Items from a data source
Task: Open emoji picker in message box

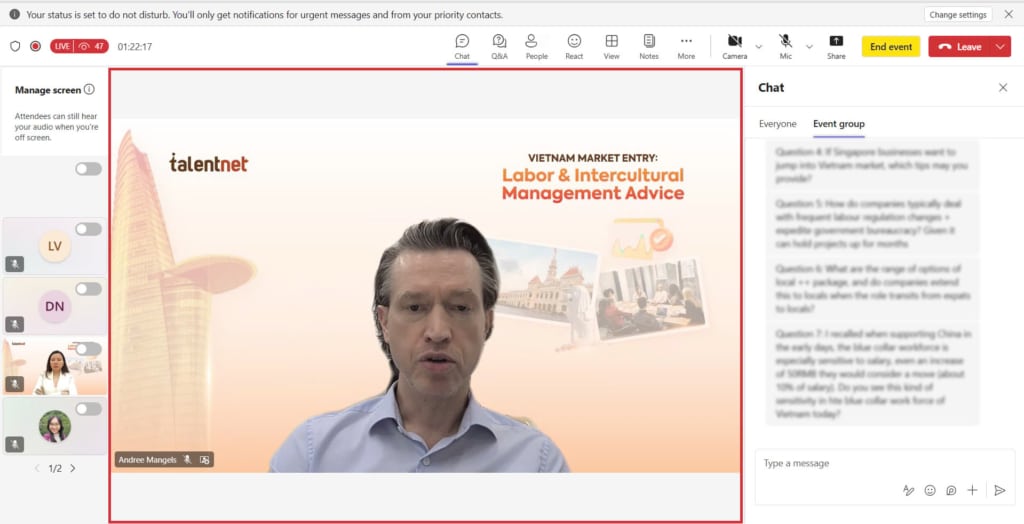Action: click(x=930, y=490)
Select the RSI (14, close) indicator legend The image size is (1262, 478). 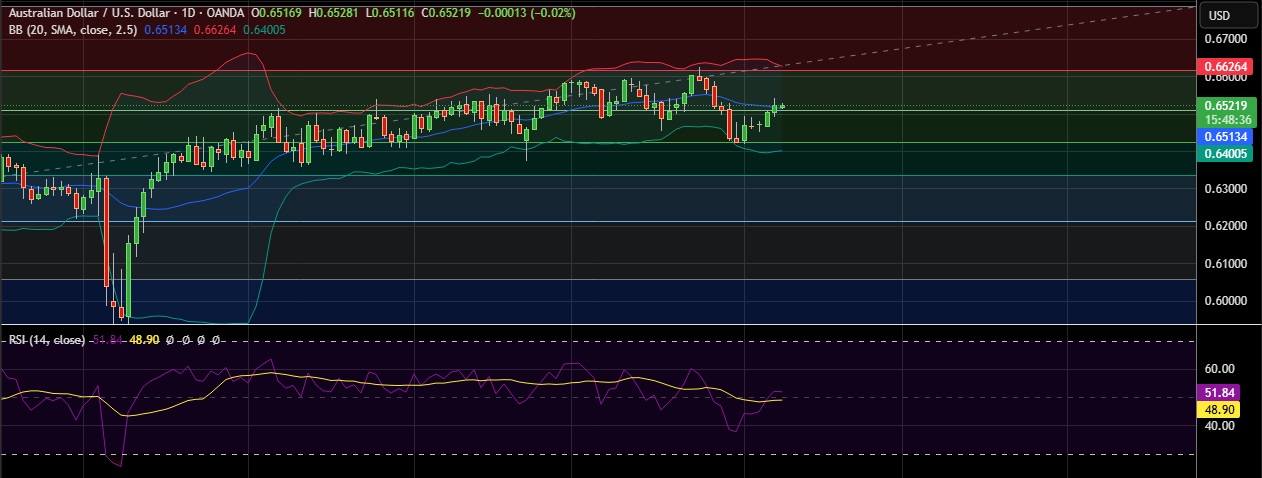tap(45, 340)
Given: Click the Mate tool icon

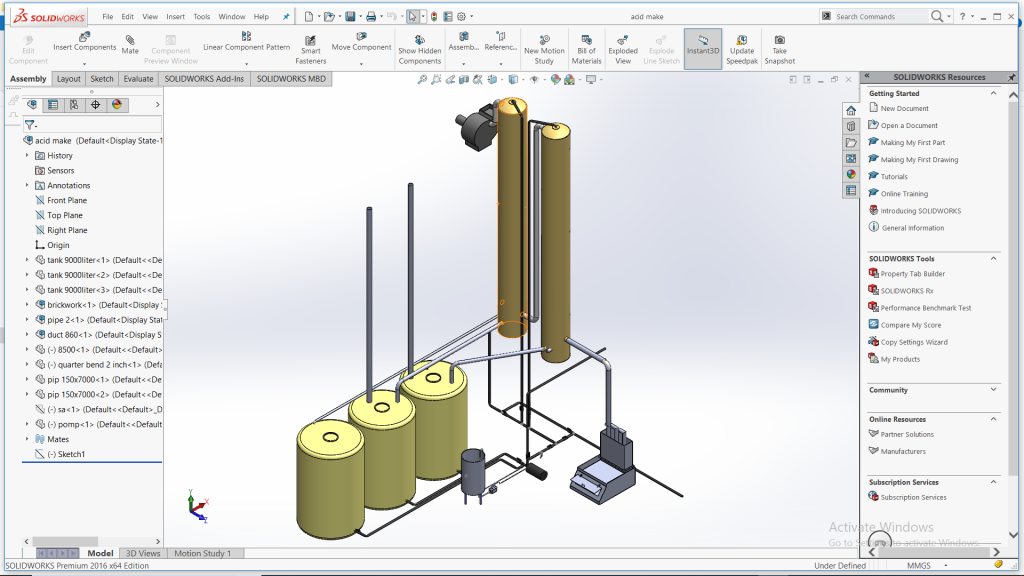Looking at the screenshot, I should tap(130, 40).
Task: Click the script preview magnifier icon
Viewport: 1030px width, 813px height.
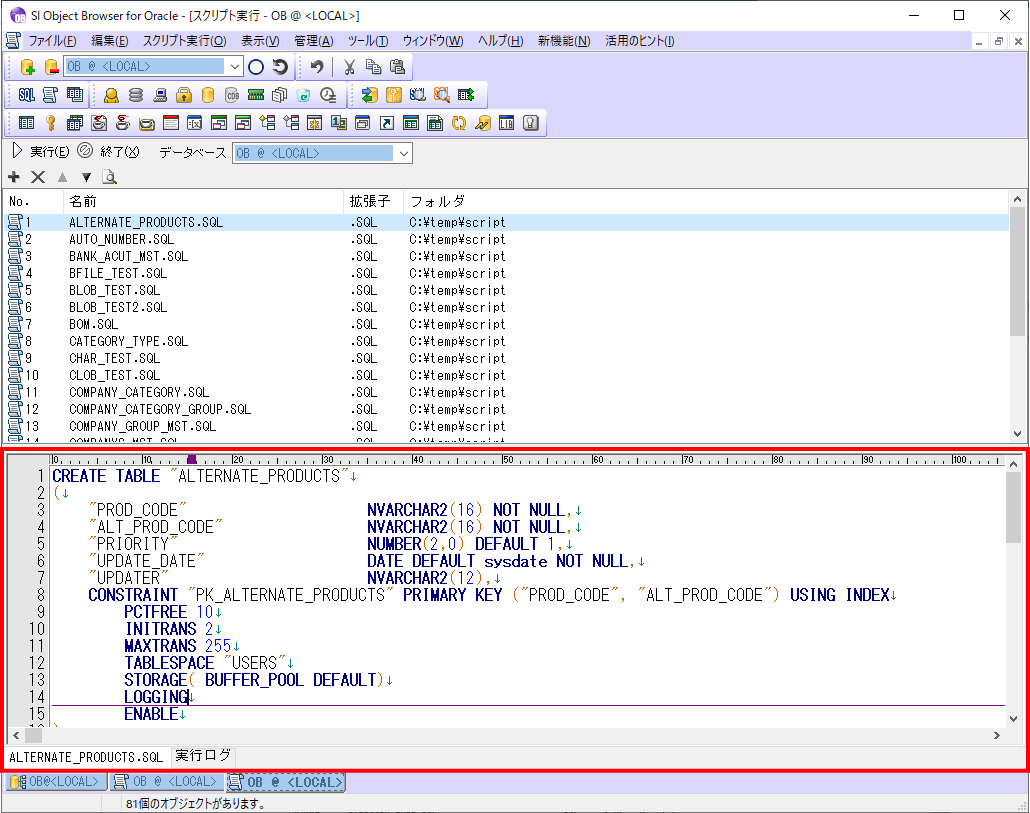Action: [x=109, y=177]
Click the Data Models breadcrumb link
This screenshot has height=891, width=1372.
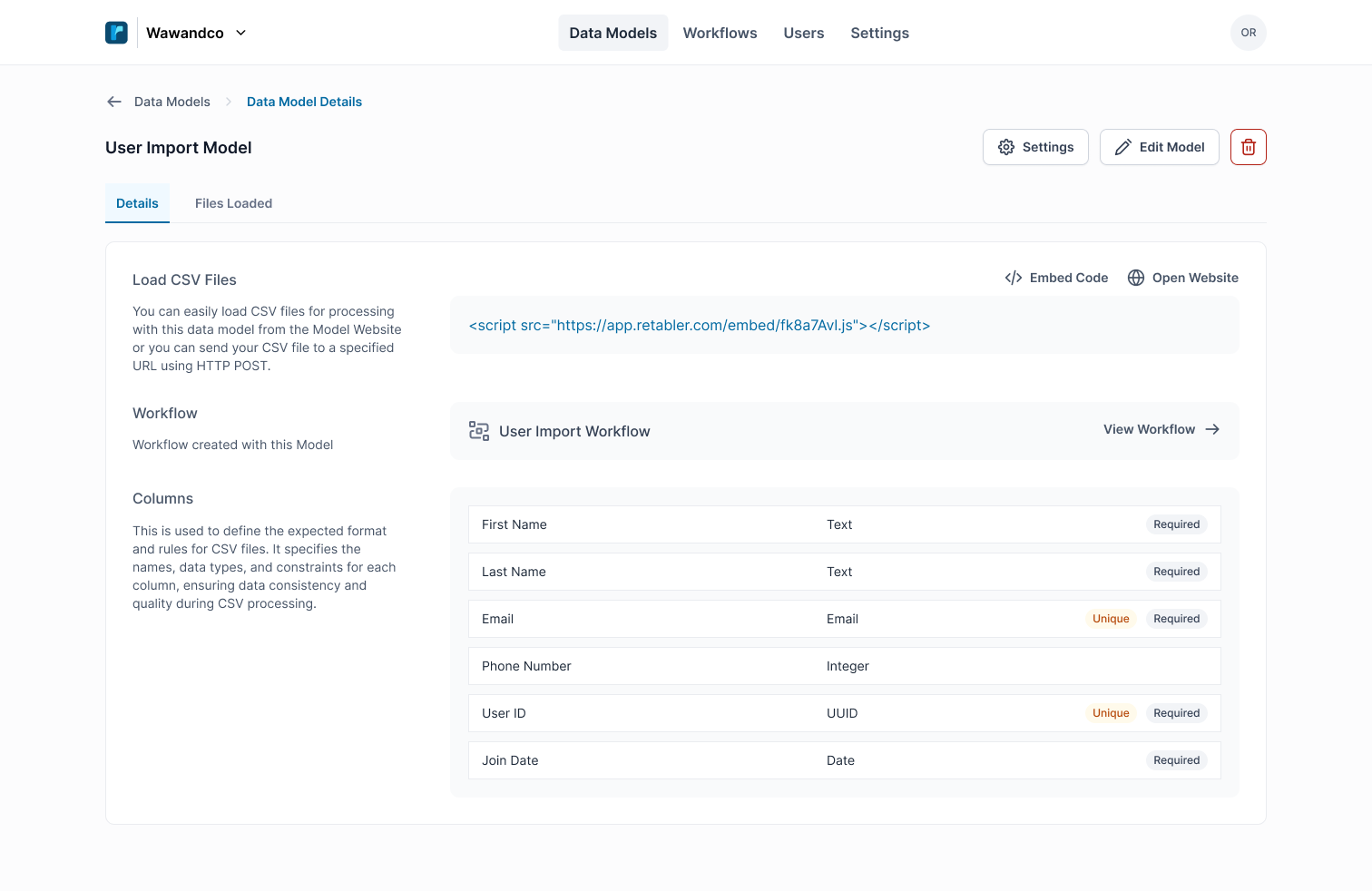[172, 102]
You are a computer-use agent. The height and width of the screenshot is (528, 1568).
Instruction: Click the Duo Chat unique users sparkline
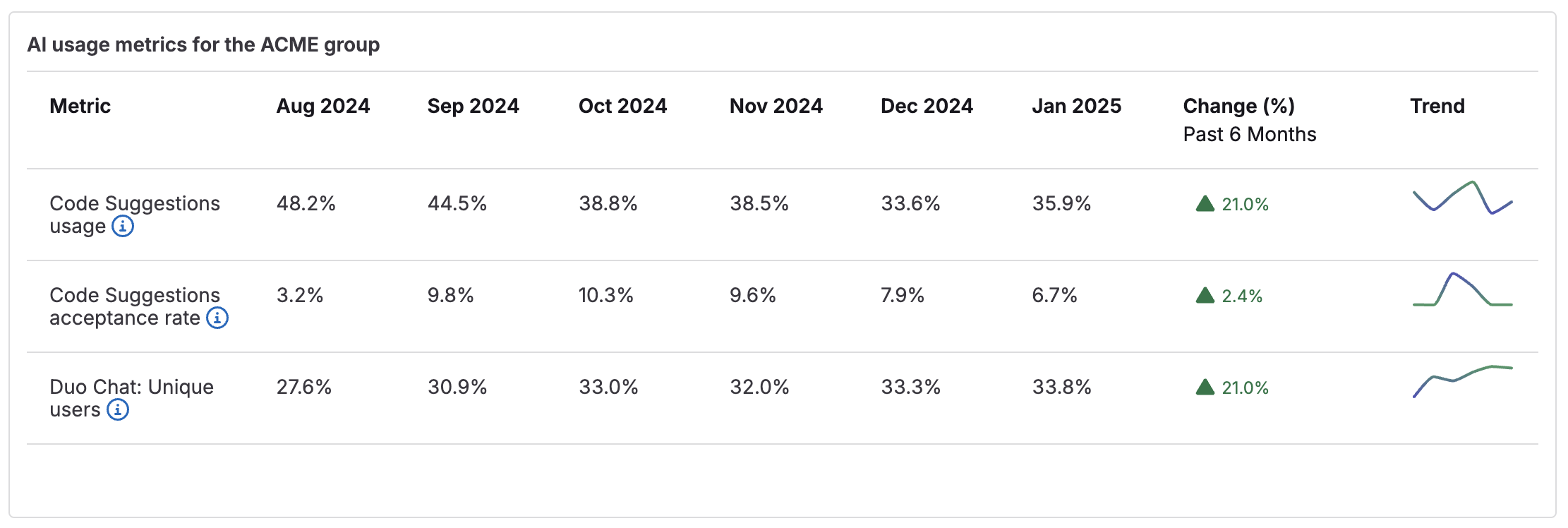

EXERCISE AIM – Your copy should hold only the lines running from the one that contains "You are a computer-use" through the final line of the data; transcribe them exactly, both ends included, and leave pictures out.

SOLUTION FOR THIS TASK –
You are a computer-use agent. The height and width of the screenshot is (528, 1568).
Instruction: Click the Duo Chat unique users sparkline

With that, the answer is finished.